* _ASSIGNED TASK_
In the entries below, which lines run from the one containing "Click the 3名 headcount value" to the one containing "Task: Click the yellow Add to cart button"? Copy exactly those lines, ends included, and no others.

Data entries

= = = = = = =

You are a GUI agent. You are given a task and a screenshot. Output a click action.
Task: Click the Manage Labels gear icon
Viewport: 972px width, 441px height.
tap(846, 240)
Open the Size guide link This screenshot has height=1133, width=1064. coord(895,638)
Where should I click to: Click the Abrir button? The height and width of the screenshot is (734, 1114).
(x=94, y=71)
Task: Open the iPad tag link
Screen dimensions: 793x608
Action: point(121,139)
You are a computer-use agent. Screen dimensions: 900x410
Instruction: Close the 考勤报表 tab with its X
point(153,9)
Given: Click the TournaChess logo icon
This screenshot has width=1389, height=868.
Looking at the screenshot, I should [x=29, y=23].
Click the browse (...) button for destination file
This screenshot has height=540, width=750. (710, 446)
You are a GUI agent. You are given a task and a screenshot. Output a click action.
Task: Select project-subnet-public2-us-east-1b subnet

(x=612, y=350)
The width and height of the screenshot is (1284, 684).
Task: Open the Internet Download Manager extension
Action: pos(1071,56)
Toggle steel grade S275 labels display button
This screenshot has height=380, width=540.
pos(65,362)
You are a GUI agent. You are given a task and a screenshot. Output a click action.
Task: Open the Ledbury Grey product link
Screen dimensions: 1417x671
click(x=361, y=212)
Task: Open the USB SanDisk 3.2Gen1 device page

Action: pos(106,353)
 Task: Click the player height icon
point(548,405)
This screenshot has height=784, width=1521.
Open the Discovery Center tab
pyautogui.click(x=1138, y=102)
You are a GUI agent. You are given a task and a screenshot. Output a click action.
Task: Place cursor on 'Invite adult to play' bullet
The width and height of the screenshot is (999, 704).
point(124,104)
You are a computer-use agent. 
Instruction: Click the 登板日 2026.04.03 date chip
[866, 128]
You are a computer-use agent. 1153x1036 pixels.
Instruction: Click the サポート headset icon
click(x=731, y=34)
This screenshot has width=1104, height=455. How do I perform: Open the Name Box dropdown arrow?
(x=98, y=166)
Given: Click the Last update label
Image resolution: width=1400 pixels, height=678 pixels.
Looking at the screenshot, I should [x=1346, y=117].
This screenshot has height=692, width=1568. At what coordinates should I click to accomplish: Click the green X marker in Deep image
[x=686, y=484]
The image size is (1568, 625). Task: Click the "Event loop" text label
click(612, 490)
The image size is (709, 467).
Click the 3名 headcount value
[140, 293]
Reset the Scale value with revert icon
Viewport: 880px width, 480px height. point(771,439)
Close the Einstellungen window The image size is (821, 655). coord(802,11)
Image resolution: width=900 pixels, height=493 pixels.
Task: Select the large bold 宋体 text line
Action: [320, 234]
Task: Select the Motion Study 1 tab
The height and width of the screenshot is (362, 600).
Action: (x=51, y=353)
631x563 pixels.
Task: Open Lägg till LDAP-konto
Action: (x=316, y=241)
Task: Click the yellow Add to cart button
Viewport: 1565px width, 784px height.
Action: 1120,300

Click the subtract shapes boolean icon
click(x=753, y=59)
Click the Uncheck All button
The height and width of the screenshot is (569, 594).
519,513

= = = = = = =

* _OUTPUT FOR THIS EXERCISE_
Click the 3名 headcount value
[140, 293]
Reset the Scale value with revert icon
Viewport: 880px width, 480px height. point(771,439)
Close the Einstellungen window The image size is (821, 655). coord(802,11)
Image resolution: width=900 pixels, height=493 pixels.
Task: Select the large bold 宋体 text line
Action: [320, 234]
Task: Select the Motion Study 1 tab
The height and width of the screenshot is (362, 600).
Action: (x=51, y=353)
631x563 pixels.
Task: Open Lägg till LDAP-konto
Action: (x=316, y=241)
Task: Click the yellow Add to cart button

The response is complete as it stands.